Problema proposto 1:
Resuma em duas frases o texto sobre o superávit primário necessário para estabilizar a dívida bruta.
Problema proposto 2:
Apresente a continuação do texto sobre o superávit primário e a dívida bruta, começando logo após a última frase apresentada.

Texto fornecido:
________________

Embora não sejam unânimes, projeções de economistas indicam um novo patamar necessário de superávit primário para estabilizar a dívida bruta. As estimativas, que chegam ao redor de 3% do Produto Interno Bruto (PIB), consideram a elevação do nível de endividamento do país, juntamente com expectativas de nível de juro real e de crescimento do PIB. E refletem a percepção de que, além de cumprir as metas do arcabouço fiscal, é preciso ter um horizonte para convergência da dívida.
Há quem mantenha projeção de superávit requerido em 1,5% do PIB, mas o alerta geral é o de que o cenário atual requer ajuste mais rápido. Economistas destacam ainda que o custo de rolagem da dívida é endógeno ao resultado primário. Isso quer dizer que uma melhora da expectativa em relação à questão fiscal pode mudar o ponteiro do juro real esperado e também do superávit necessário.
Considerando juro real (descontada a inflação) próximo de 10% e crescimento do PIB ao redor de 1,5%, o superávit primário necessário para estabilizar a dívida bruta do governo de imediato seria superior a 6% do PIB, estima Fábio Serrano, economista do BTG Pactual. “O valor é influenciado por variáveis mais pressionadas de curto prazo. Estamos no meio de um ciclo de aperto monetário e o juro real está muito alto”, diz. No médio prazo, sua projeção é de superávit necessário mais próximo de 3% do PIB, considerando crescimento econômico ao redor de 2% e juro real de 6%, o que ainda é um juro real alto, segundo Serrano.
O cálculo do superávit que estabiliza a dívida depende de algumas variáveis, como o nível de partida do endividamento, o juro real e o PIB, explica. Quanto maior a dívida e mais elevado o juro real, maior o superávit primário necessário para estabilizá-la. Já quanto menor o crescimento econômico, também maior o resultado primário necessário, já que o PIB é o denominador na relação dívida/PIB.

________________

Material:

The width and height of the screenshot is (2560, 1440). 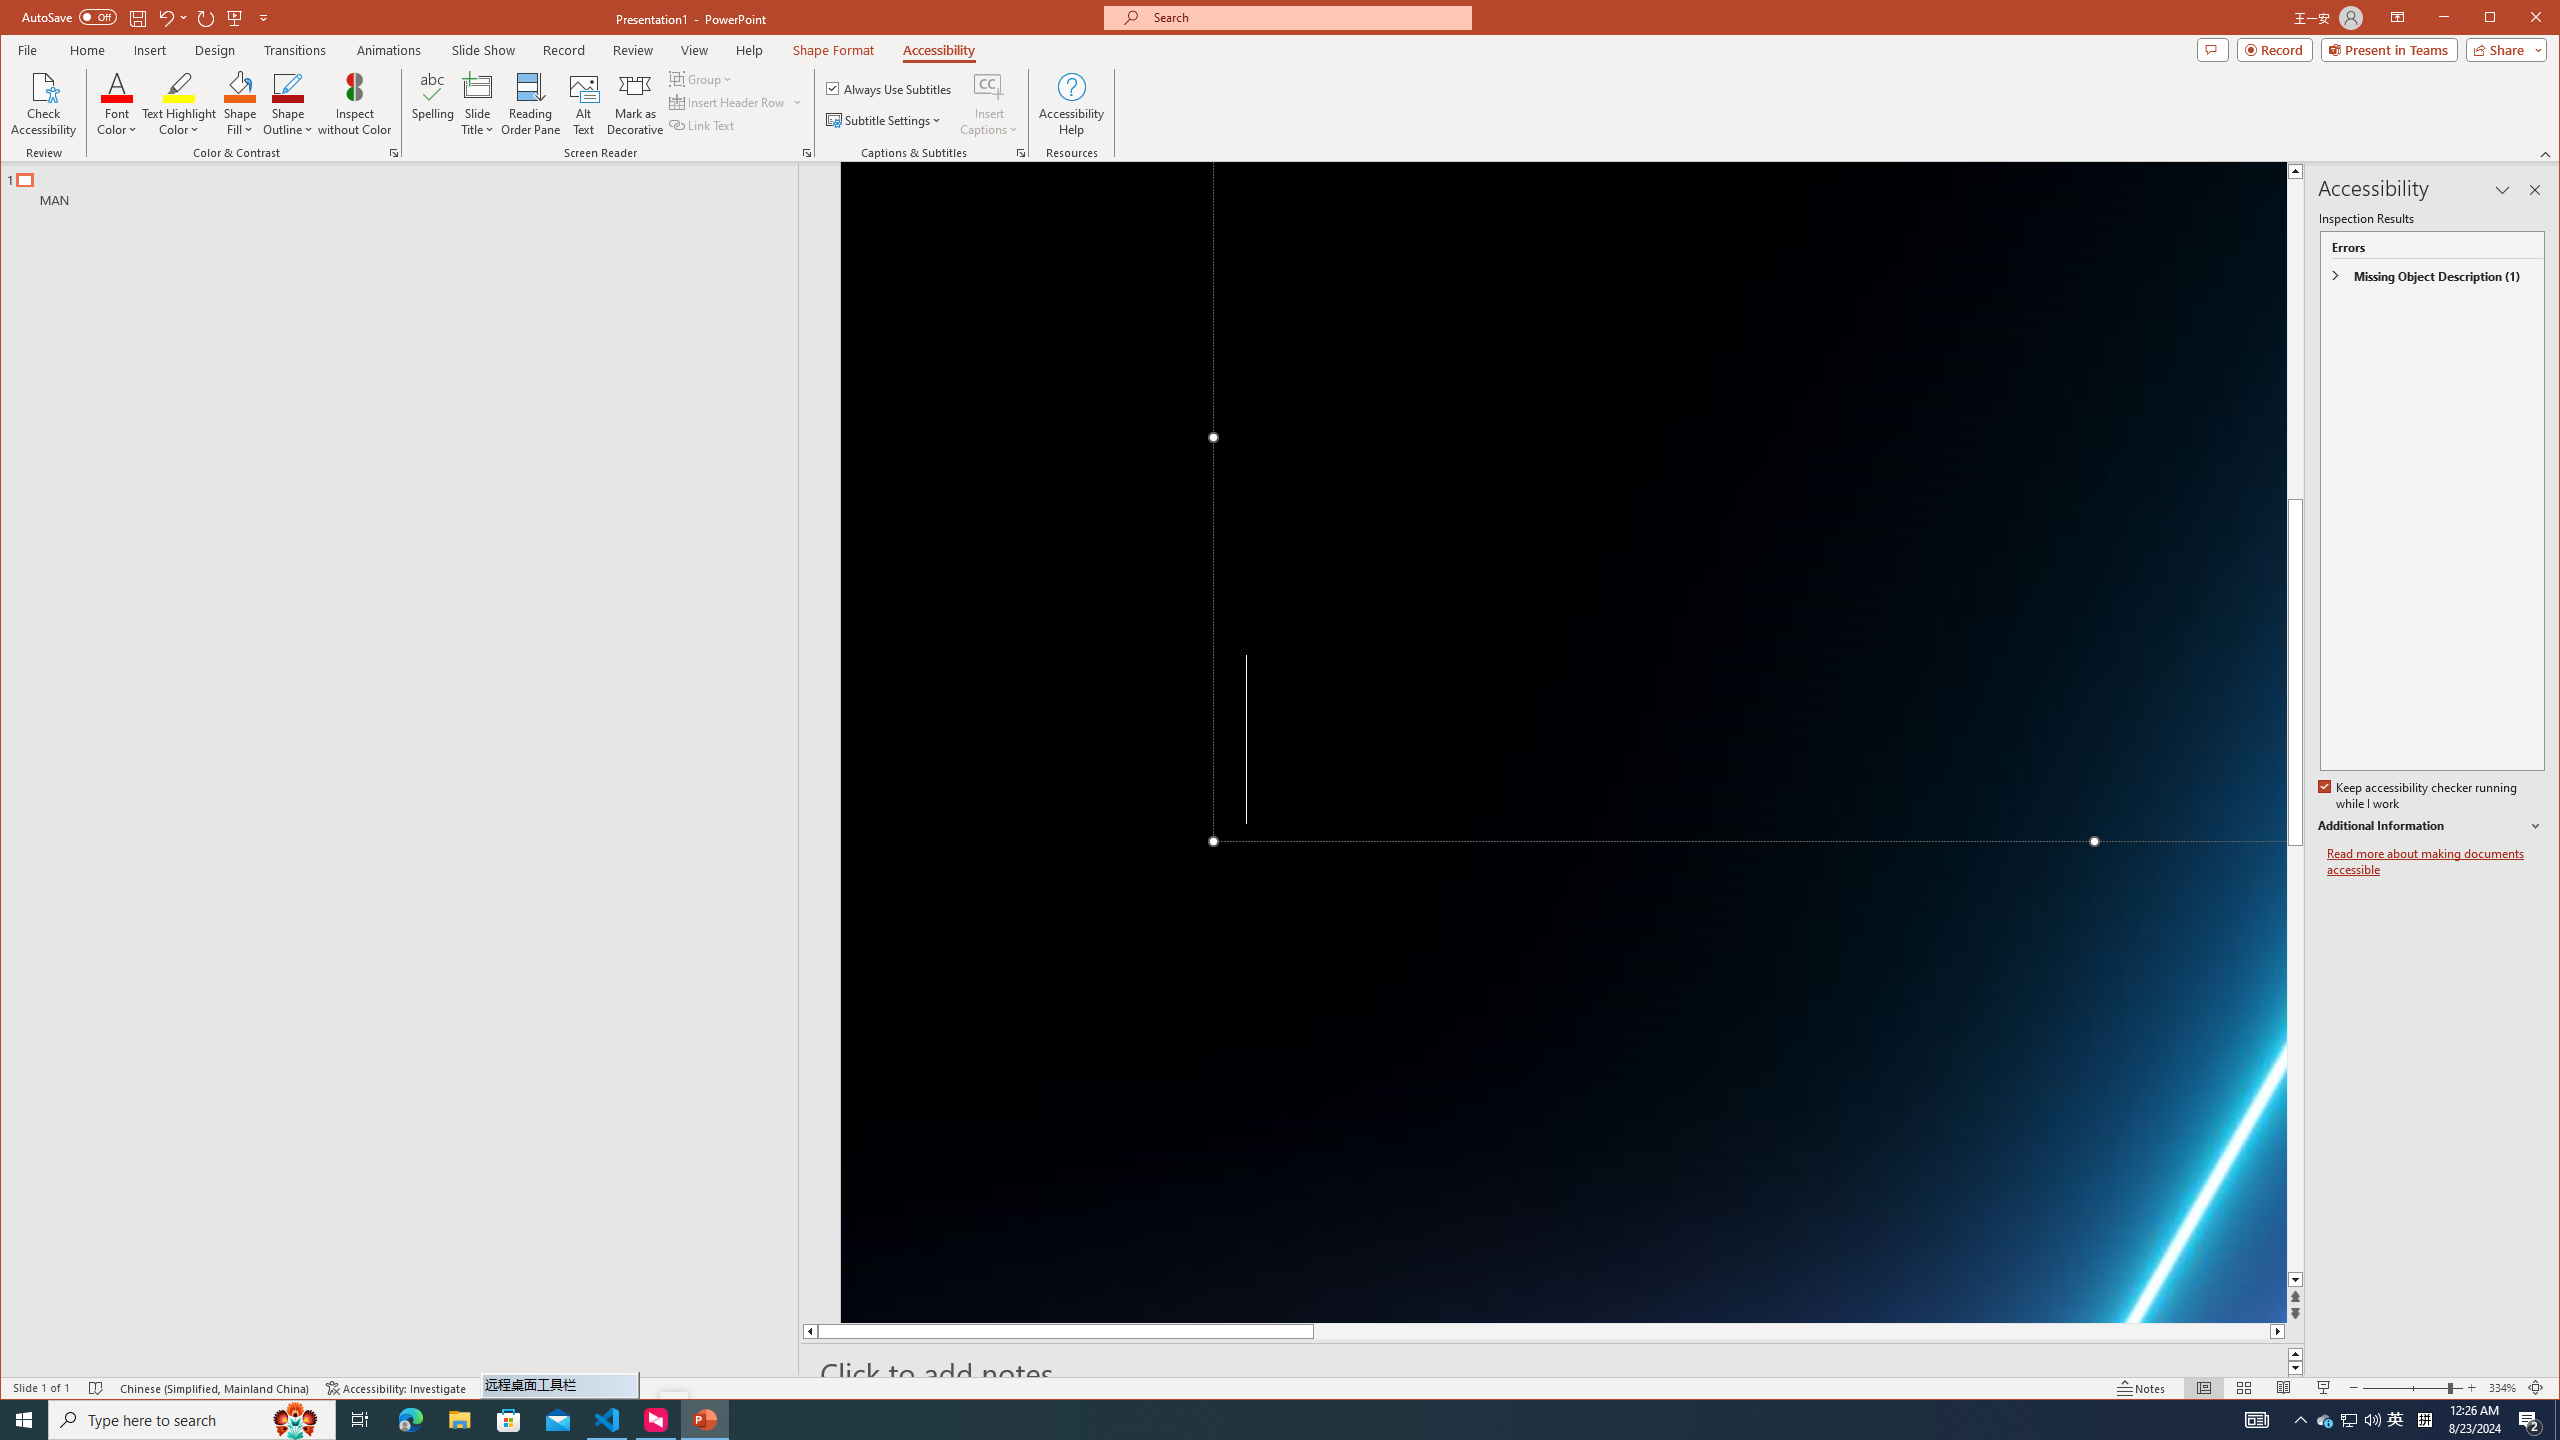 What do you see at coordinates (288, 104) in the screenshot?
I see `Outline` at bounding box center [288, 104].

________________

Resposta esperada 1:
Projeções de economistas apontam que o superávit primário necessário para estabilizar a dívida bruta chega a cerca de 3% do PIB, embora haja quem mantenha a estimativa em 1,5%, e o alerta geral é de que o cenário atual exige um ajuste mais rápido. Segundo Fábio Serrano, do BTG Pactual, com juro real perto de 10% e crescimento de 1,5%, a estabilização imediata exigiria superávit acima de 6% do PIB, e no médio prazo esse valor ficaria mais próximo de 3%, já que quanto maiores a dívida e o juro real e menor o crescimento, maior o superávit necessário.

Resposta esperada 2:
Serrano pondera que o grau de incerteza das estimativas é elevado. O PIB depende, por exemplo, da evolução da produtividade. A margem para mudanças e divergências entre analistas, no entanto, é maior no que diz respeito às hipóteses de juro real, aponta. “Se, em um horizonte mais longo, você não vê as questões fiscais endereçadas, acaba mudando onde está o seu ponteiro do juro real. Com mais incertezas na mesa, começa-se a usar um juro real um pouco mais elevado, o que acaba contaminando a conta no médio prazo.”
Considerando um juro real de 6%, um PIB potencial de 2% e uma dívida bruta entre 75% e 80% do PIB, o primário necessário para estabilizar a dívida está ao redor de 3%, estima Rai Chicoli, economista-chefe da Citrino Gestão de Recursos. “Realmente, o número mudou um pouco de patamar.”
A primeira conta que mudou, diz, é o nível da dívida. “Antes, costumava-se trabalhar com 70-75% e agora estamos indo para 75-80% ou 80-85% até o fim do mandato [do governo atual], sem muita perspectiva de melhora”, diz.
Outro fator que mudou, diz Chicoli, é o debate sobre juro neutro, aquela taxa que não contrai nem acelera a economia e, portanto, os preços. Chicoli estima juro neutro em 6%; o Banco Central trabalha com 5%. “Se olharmos para um contexto em que esperamos que o fiscal continue – talvez menos no curto prazo, mas estruturalmente – mais expansionista e as expectativas de inflação estão mais desancoradas, 6% parecem um número ‘ok’, só que o viés pode ser de até mais”, afirma. O crescimento potencial do Brasil, pondera, poderia contrabalancear o cenário. Nas demais variáveis de longo prazo, “o que passa é que tudo piorou”, diz.
“O ponto é que, por mais que as metas formais estejam sendo cumpridas e que o resultado do fim do ano passado tenha sido melhor do que se imaginava no começo de 2024, estamos longe do que seria preciso para fazer a estabilização da dívida”, diz Serrano, do BTG.
O destaque, aponta Lucas Barbosa, economista da AZ Quest, é que passamos a fronteira dos três pontos percentuais (p.p.) do PIB de primário requerido para estabilizar a dívida. “E o que o governo tem sinalizado é disposição para entregar taxas bem menores”, diz.
A meta central do governo para 2025 é de primário de zero, com banda de tolerância de 0,25 p.p. do PIB para cima ou para baixo. O ministro da Fazenda, Fernando Haddad, diz que o governo vai “perseguir” a meta. A expectativa é que o governo confirme a meta central de primário de 0,25% do PIB na Lei de Diretrizes Orçamentárias (LDO) para 2026. O prazo para apresentar a proposta é até 15 de abril.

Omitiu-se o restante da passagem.